Reservas altas A Rússia tem cerca de 630 mil milhões de dólares em reservas cambiais e ouro. Josep Borrell, responsável da União Europeia para a política externa, lembrou ainda que as sanções financeiras à Rússia vão congelar “mais de metade das reservas financeiras russas”, que estão colocadas em bancos do G7. Também o Banco Central Russo será severamente afetado nas suas reservas. São “medidas de grande impacto”, garantiu Borrell, acrescentando: “Vamos atrás da elite que apoia Putin e que tem beneficiado do regime”. Estarão ainda a ser preparadas sanções para atingir especificamente “oligarcas russos”. O objetivo “é isolar totalmente a Rússia, de forma diplomática”.

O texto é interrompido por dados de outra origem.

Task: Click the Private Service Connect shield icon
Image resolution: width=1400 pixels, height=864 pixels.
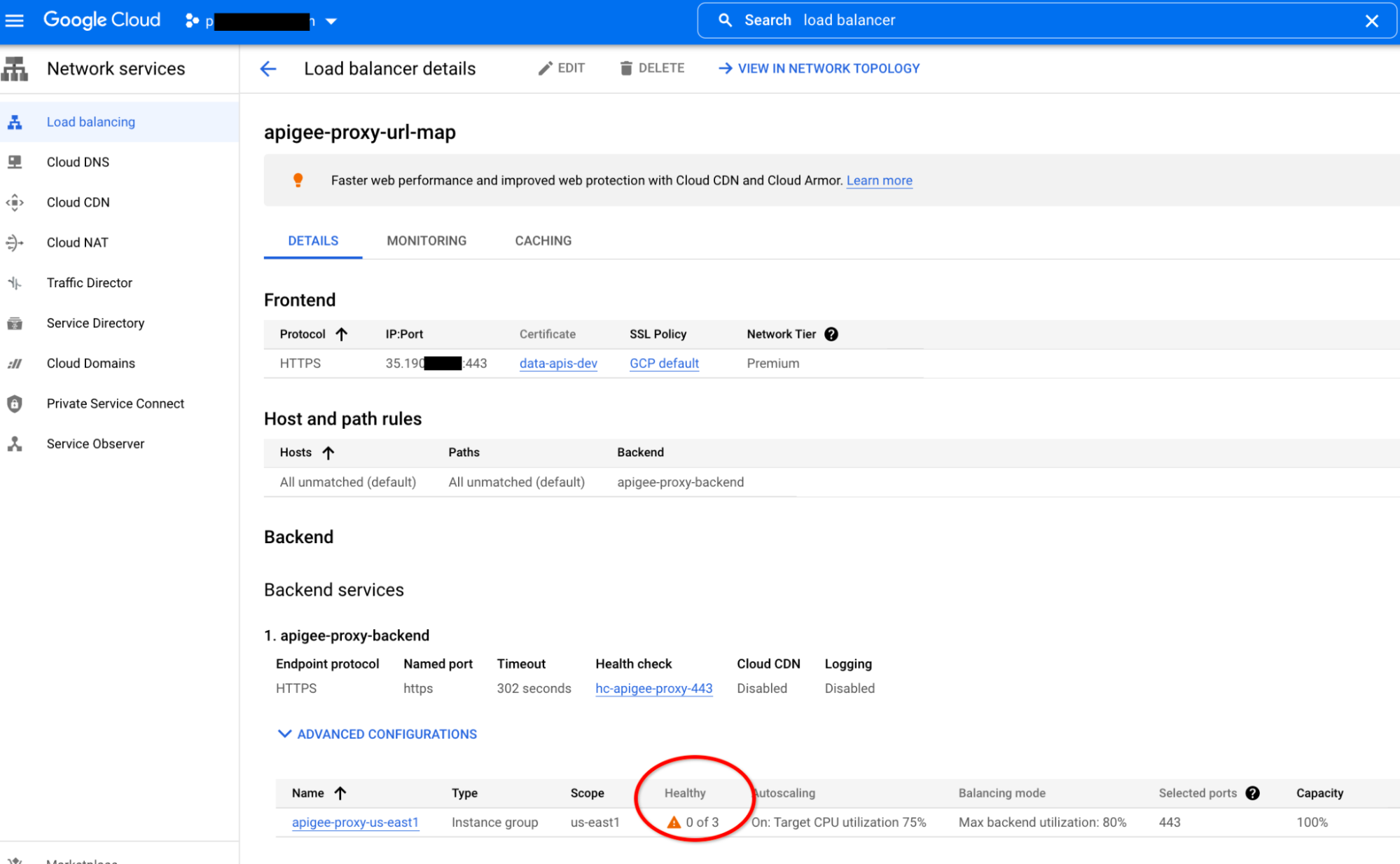Action: coord(15,404)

Uma medida defendida pelos economistas. “Se as reservas estiveram fora não podem mexer e se for dentro também não”, refere João Duque. Uma hipótese aplaudida por Mira Amaral. “Há uma via que é o congelamento de todos os bens dos plutocratas russos: Putin e seus amigos. É uma via bastante efetiva e realista. Pode ter um problema que é o facto de toda a banca ocidental poder estar a gerir a massa destes gajos”. 

Mira Amaral lembrou que “a Rússia forrou-se antes e pode-se aguentar uns tempos mesmo com este travão”, diz Mira Amaral.

Uma garantia acompanhada por João Duque. “Eles têm-se abastecido de dólares e de euros e já há muito tempo. Em 2020 tinham 19 meses de importações em reservas; quando em 2019 tinham para 15 meses e em 2018 para 13 meses.

Eles exportam mais do que importam, o PIB deles anda à volta de 30% de exportações e 20% de importações, isso mostra que têm um saldo positivo, o que lhes permite acumular reservas sobre o exterior em moeda estrangeira”.
mercados alternativos Também o secretário-geral da Confederação dos Agricultores de Portugal (CAP) admite algumas dores de cabeça para Portugal. As contas são simples: importamos da Ucrânia cereais: trigo e milho. E 40% do milho que importamos vem deste país. Também importamos cereais da Rússia. 

Um trabalho que não tem para já dias fáceis. “Desde que começou a guerra, os ucranianos não vão desenvolver as culturas porque fica tudo estragado e nem têm condições para isso. Admito que possam haver zonas em que ainda é possível cultivar, mas não é uma prioridade. Isto vai criar um grande transtorno, e o preço também vai subir”, diz ao i Luís Mira. 

Também o bloqueio SWIFT vem dificultar este processo. “Uma pessoa não consegue fazer uma transferência bancária para esse país. Isto é uma questão técnica que impede uma transferência de dinheiro de qualquer país para a Rússia e vice-versa, isto é altamente penalizador”. 

No entanto, o responsável aponta para mercados alternativos. “Portugal pode ir para aos mercados da América do Sul: EUA, Argentina, Brasil. Geralmente abasteciam-se nestes dois países porque era mais perto”.

Gás e petróleo a subirem Tal como tem vindo a ser avançado pelo i tanto o preço do petróleo como do gás natural terão tendência a aumentar, Uma realidade também reconhecida pelos dois economistas.”Temos mercados mundiais de energia, não vamos ter apenas o mercado russo. Mas a Rússia é um dos produtores mundiais de petróleo e gás e acredito que possa haver alguns problemas de curto prazo”. E deixa um alerta: “Se do lado da oferta, o mercado ajusta-se no petróleo, em relação ao gás natural, Portugal não recorre à Rússia para se abastecer de gás natural mas obviamente que faz aumentar o preço. Já não estávamos famosos, agora vamos assistir a um agravamento da questão”.
Também João Duque vê essas situações como inevitáveis. “É normal. As empresas antecipam as compras, aumentam os stoks de reservas a recear falhas e assistiremos a aumentos de preços posteriores”. 

Ainda ontem, a França, que preside ao Conselho da União Europeia, anunciou para esta segunda-feira uma reunião extraordinária do Conselho de Ministros da Energia, em Bruxelas, uma vez que muitos países europeus dependem fortemente da Rússia para importações de gás. O encontro irá arrancar às 15h.